▸ **Your objective**:
Every line with the string "computer" should be copied from the data.

===== Dataset =====

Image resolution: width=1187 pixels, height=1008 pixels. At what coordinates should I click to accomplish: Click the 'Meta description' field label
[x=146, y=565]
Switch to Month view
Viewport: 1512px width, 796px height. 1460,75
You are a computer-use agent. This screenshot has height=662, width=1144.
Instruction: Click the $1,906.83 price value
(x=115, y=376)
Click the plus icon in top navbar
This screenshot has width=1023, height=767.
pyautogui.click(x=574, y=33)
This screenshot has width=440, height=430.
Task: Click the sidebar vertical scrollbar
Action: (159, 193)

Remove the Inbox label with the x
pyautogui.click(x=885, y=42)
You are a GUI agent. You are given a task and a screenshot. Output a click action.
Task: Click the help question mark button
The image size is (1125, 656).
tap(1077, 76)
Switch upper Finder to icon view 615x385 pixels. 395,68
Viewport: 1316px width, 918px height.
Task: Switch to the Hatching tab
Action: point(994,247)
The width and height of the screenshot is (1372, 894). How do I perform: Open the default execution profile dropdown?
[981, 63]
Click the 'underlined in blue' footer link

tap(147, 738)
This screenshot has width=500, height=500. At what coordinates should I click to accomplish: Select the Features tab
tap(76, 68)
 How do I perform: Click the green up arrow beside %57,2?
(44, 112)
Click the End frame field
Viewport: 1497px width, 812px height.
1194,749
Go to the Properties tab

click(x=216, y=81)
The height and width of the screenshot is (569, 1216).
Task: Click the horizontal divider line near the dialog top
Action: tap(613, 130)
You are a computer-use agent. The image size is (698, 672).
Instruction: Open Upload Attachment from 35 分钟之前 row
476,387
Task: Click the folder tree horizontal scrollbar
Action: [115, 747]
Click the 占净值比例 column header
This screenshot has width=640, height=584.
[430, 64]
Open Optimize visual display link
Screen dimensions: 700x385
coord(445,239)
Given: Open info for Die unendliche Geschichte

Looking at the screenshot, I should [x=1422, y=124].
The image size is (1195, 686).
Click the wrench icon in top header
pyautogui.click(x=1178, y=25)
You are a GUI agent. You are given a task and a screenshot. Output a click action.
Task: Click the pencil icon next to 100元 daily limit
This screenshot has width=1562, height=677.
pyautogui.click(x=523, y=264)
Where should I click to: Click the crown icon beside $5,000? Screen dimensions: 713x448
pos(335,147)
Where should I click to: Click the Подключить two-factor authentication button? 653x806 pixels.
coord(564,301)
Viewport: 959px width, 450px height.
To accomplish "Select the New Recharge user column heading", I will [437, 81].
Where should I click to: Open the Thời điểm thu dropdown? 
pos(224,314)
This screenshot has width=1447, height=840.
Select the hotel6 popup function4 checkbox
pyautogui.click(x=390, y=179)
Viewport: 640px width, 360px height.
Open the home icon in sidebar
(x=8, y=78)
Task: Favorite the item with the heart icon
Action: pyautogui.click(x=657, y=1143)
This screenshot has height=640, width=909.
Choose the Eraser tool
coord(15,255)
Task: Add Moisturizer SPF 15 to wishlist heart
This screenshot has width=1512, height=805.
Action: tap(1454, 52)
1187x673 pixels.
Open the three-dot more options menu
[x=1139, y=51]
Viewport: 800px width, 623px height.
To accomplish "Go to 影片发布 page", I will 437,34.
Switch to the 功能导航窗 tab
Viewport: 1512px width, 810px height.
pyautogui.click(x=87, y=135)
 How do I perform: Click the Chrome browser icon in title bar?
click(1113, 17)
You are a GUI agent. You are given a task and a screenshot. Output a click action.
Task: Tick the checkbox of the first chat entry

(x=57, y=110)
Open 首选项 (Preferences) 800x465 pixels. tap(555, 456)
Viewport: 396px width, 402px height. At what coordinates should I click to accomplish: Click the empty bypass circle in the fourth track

=====

▸ **Solved exercise**:
You are a computer-use agent. This screenshot has height=662, width=1144.
You are a computer-use agent. The image size is (698, 672).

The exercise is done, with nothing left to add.